Breach report
CurXecute: a Slack message that rewrote Cursor's MCP config into remote code execution
What happened
Cursor is an AI-powered code editor that can connect to external tools through the Model Context Protocol (MCP). A vulnerability tracked as CVE-2025-54135 and nicknamed CurXecute allowed an attacker to turn an untrusted MCP data source into remote code execution on the developer's machine.
The attack relied on indirect prompt injection through an MCP server connected to a service such as Slack. A crafted message, once ingested by the agent, could drive Cursor to modify its global mcp.json configuration file. Because a newly written MCP server entry could carry a command, the injected configuration led to command execution — and, as the disclosure notes, Cursor executed it "even before the user has a chance to reject the suggested edits," collapsing the human-in-the-loop safeguard. The issue affected Cursor versions 1.2.4 and below and was fixed in version 1.3. It carried a CVSS score in the high range.
Root cause
- LLM01 Prompt Injection (indirect). Content arriving through an MCP server was treated as trusted instruction, letting an attacker steer the agent's actions.
- LLM06 Excessive Agency. The agent could rewrite its own tool configuration — a security-critical file — without a firm approval gate.

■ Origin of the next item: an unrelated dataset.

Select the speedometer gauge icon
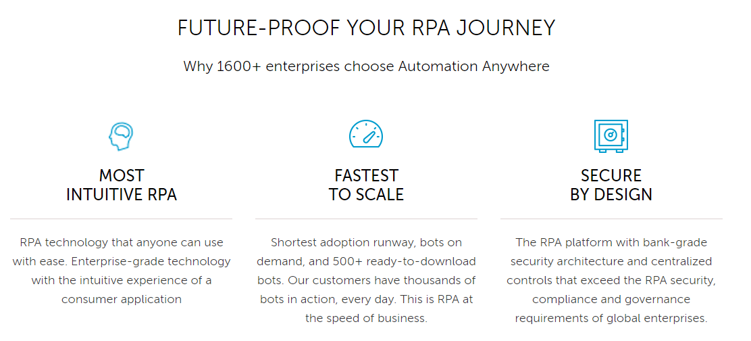 (366, 134)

- LLM05 Improper Output Handling. A model-influenced write into
mcp.jsonflowed straight into command execution, with no validation between the model's output and a shell.
How it would have been caught
An agentic red-team test that feeds a poisoned MCP message and then checks whether mcp.json changed — or whether any command executed — would have surfaced the flaw. File-integrity monitoring on the MCP configuration and a policy that no config write executes without explicit, blocking user approval are the load-bearing checks. Injection generators such as PyRIT or Promptfoo drive the input side.
How to prevent it
- Treat all MCP tool output as untrusted data, never as instructions that can reconfigure the agent.
- Make the MCP configuration file read-only to the agent, or require an out-of-band, blocking confirmation before any write takes effect.
- Never let a configuration write auto-execute — separate "propose" from "apply," and validate proposed commands before they can run.
The Breachwire test (red → green)
Feed a poisoned MCP message and confirm the agent rewrites mcp.json and executes a command (the RED control proving RCE is reachable). Apply config write-protection and a blocking approval gate, then confirm the same message cannot alter the config or run code, while a legitimate, user-approved MCP configuration change still works (the positive control).